Cassazione penale, Sez. IV, sentenza n. 20143/2026, 20 maggio/3 giugno 2026, ha ribadito, riguardo alle misure cautelari, che l’art. 274, lett. c), cod. proc pen. richiede che il pericolo che l’indagato commetta altri delitti deve essere non solo concreto, ma anche attuale, per cui non è sufficiente ritenere altamente probabile che l’imputato torni a delinquere, qualora se ne presenti l’occasione.
Il requisito dell’attualità deve essere inteso nel senso che possa formularsi una prognosi in ordine alla continuità del periculum libertatis nella sua dimensione temporale, fondata sia sulla personalità dell’indiziato, desumibile anche dalle modalità del fatto per cui si procede, sia sull’esame delle sue concrete condizioni di vita.

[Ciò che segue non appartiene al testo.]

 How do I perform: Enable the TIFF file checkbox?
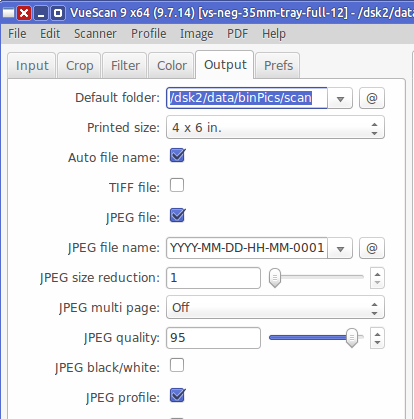pos(177,185)
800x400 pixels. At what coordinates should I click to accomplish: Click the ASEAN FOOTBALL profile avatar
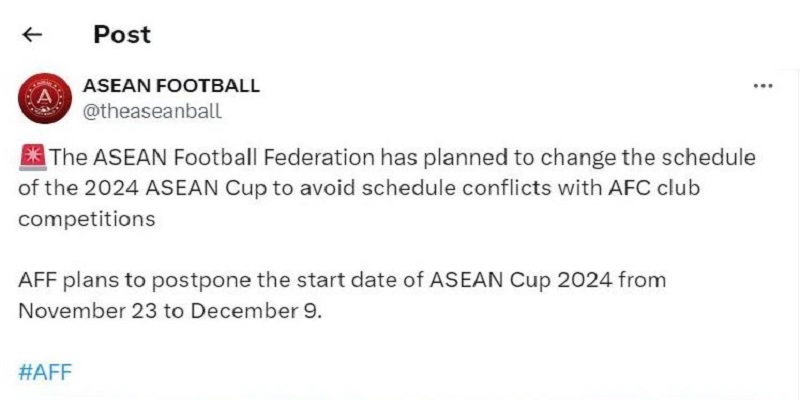pyautogui.click(x=44, y=98)
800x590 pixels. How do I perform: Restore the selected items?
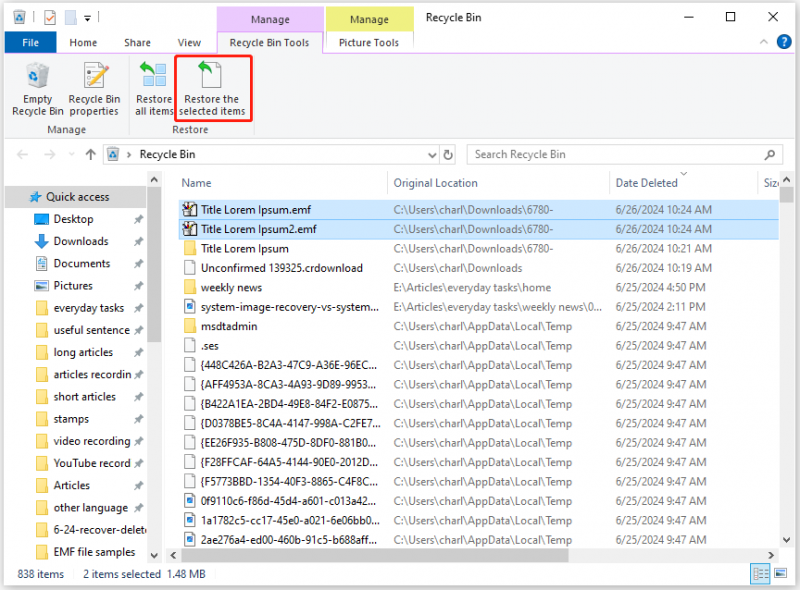(x=212, y=89)
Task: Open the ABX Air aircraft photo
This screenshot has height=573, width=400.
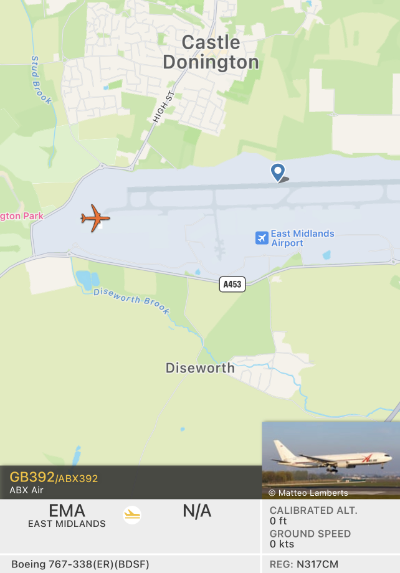Action: pos(331,460)
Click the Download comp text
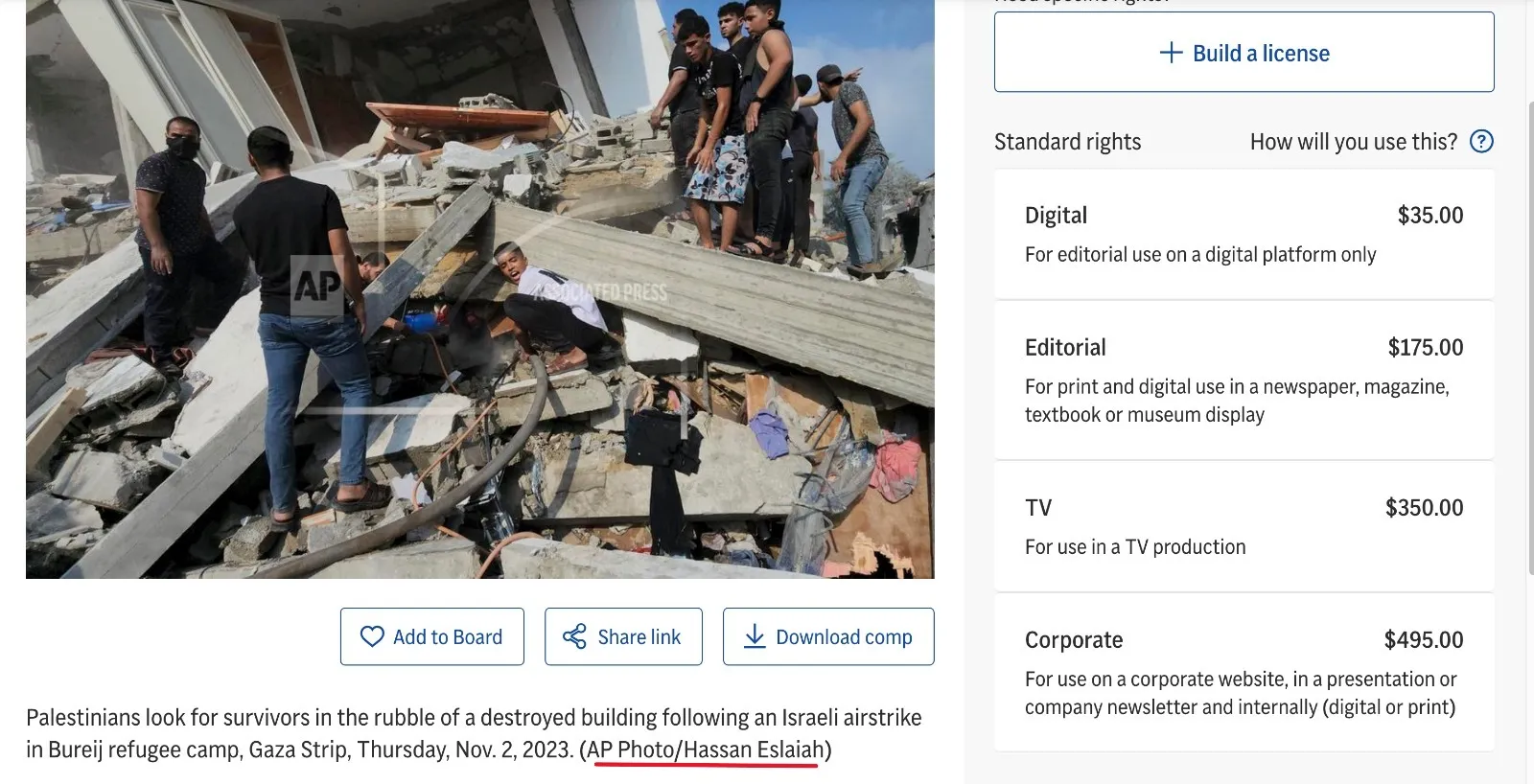This screenshot has height=784, width=1534. [844, 637]
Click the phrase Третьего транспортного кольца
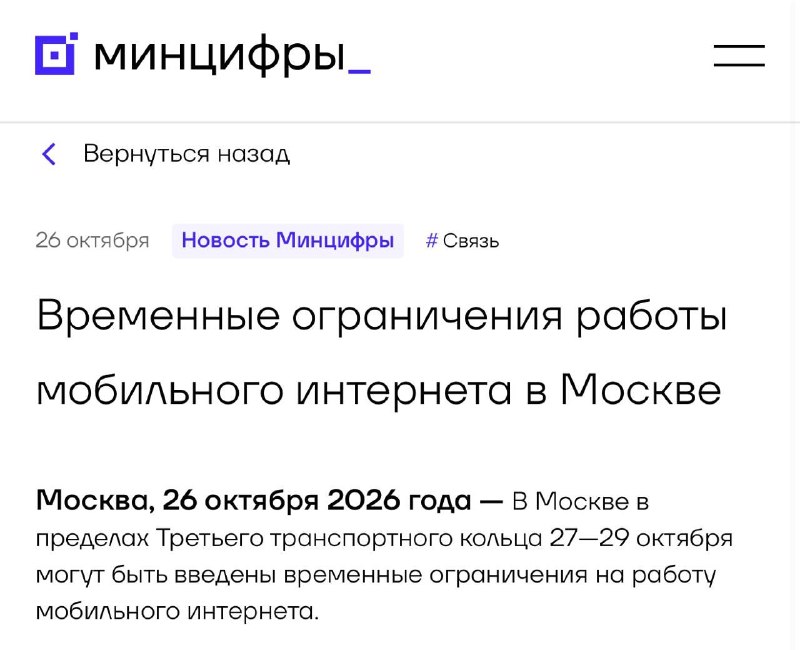 [x=349, y=539]
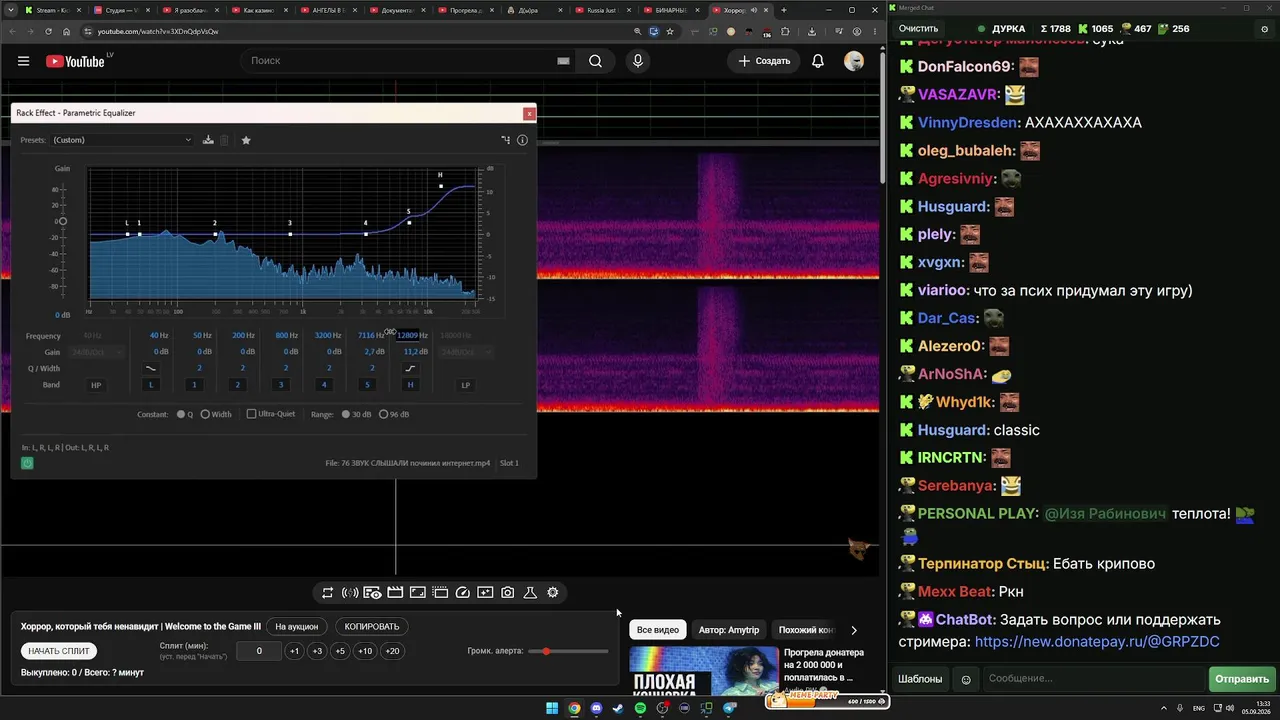Select the Все видео tab
The image size is (1280, 720).
[658, 630]
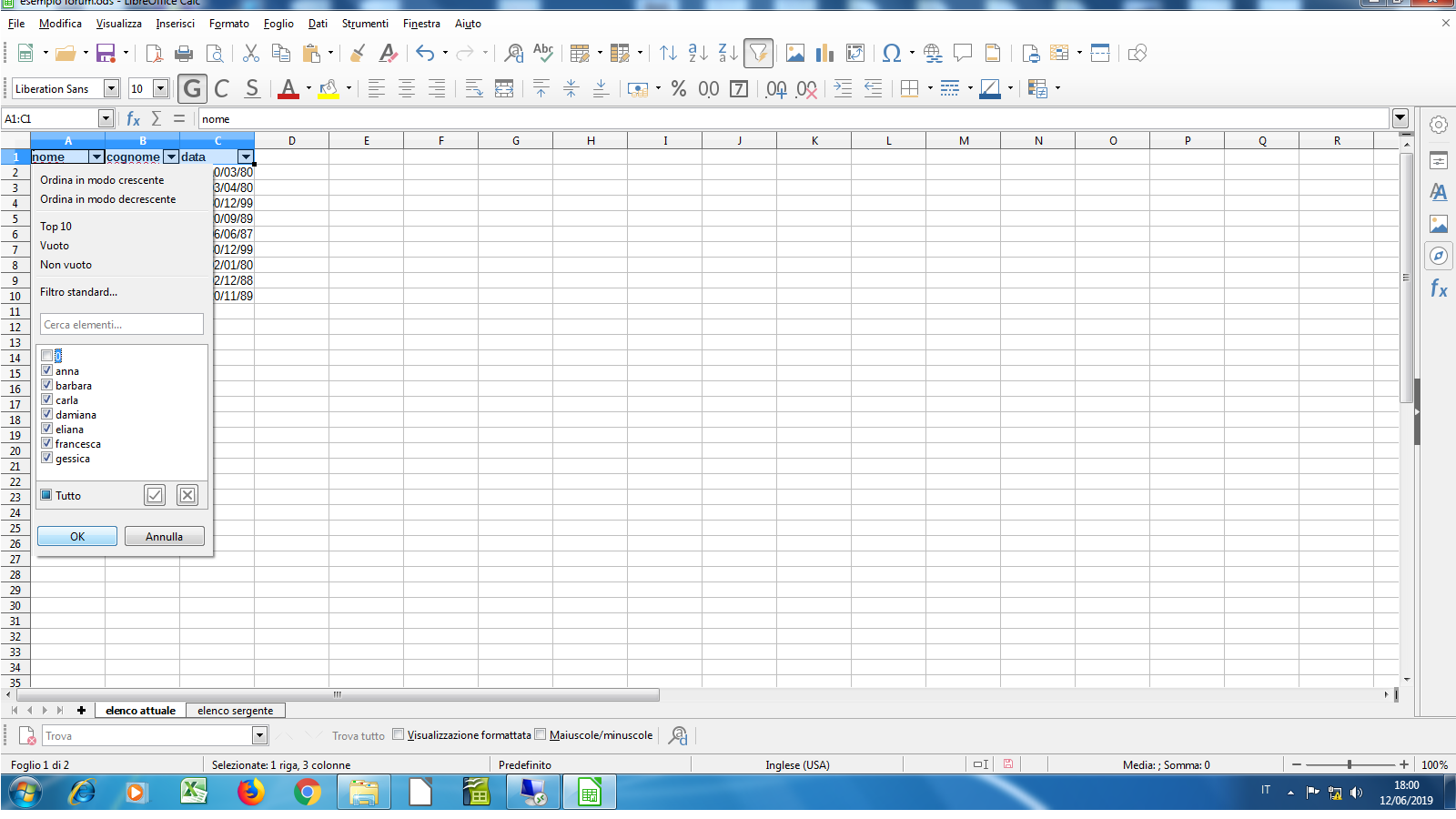Click Annulla to cancel the filter
1456x819 pixels.
[x=164, y=537]
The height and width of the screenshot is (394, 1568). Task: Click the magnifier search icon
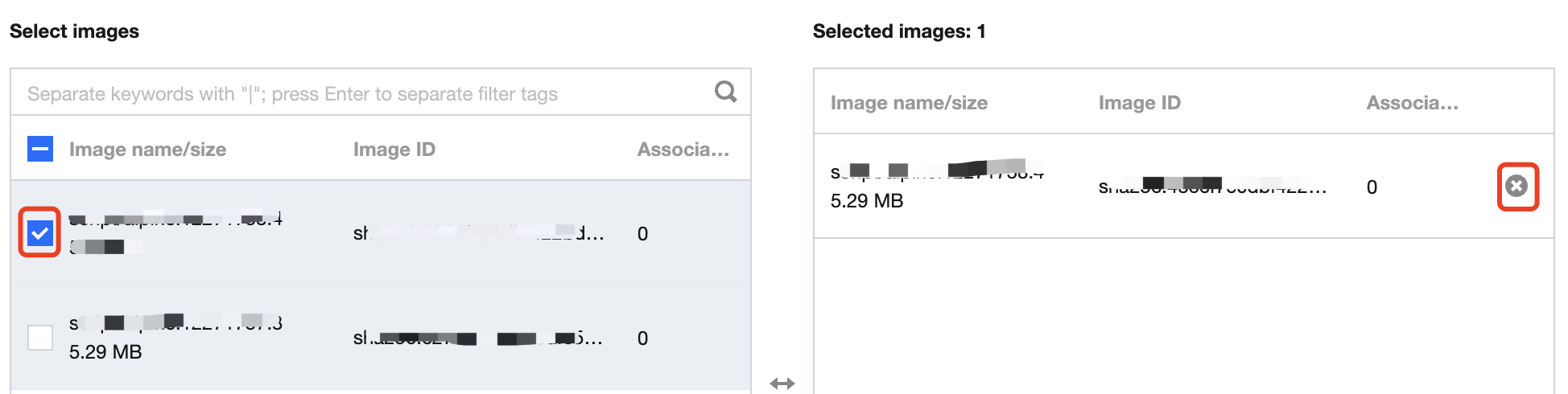coord(725,92)
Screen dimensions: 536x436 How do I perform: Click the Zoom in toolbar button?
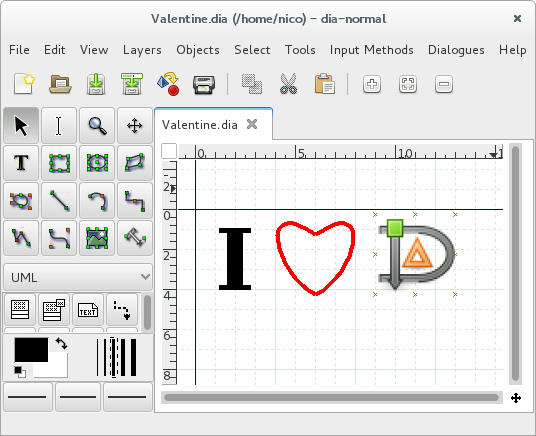372,84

Tale valutazione prognostica non richiede, tuttavia, la previsione di una «specifica occasione» per delinquere, che esula dalle facoltà del giudice (Sez. 4, n. 47837 del 4/10/2018, Rv. 273994), ma piuttosto un’analisi accurata della fattispecie concreta, che tenga conto delle modalità realizzative della condotta, della personalità del soggetto e del contesto socio-ambientale, la quale deve essere tanto più approfondita quanto maggiore sia la distanza temporale dai fatti, ma non anche la previsione di specifiche occasioni di recidivanza (cfr. Sez. 5 n. 11250 del 19/11/2018, dep. 2019, Rv. 277242).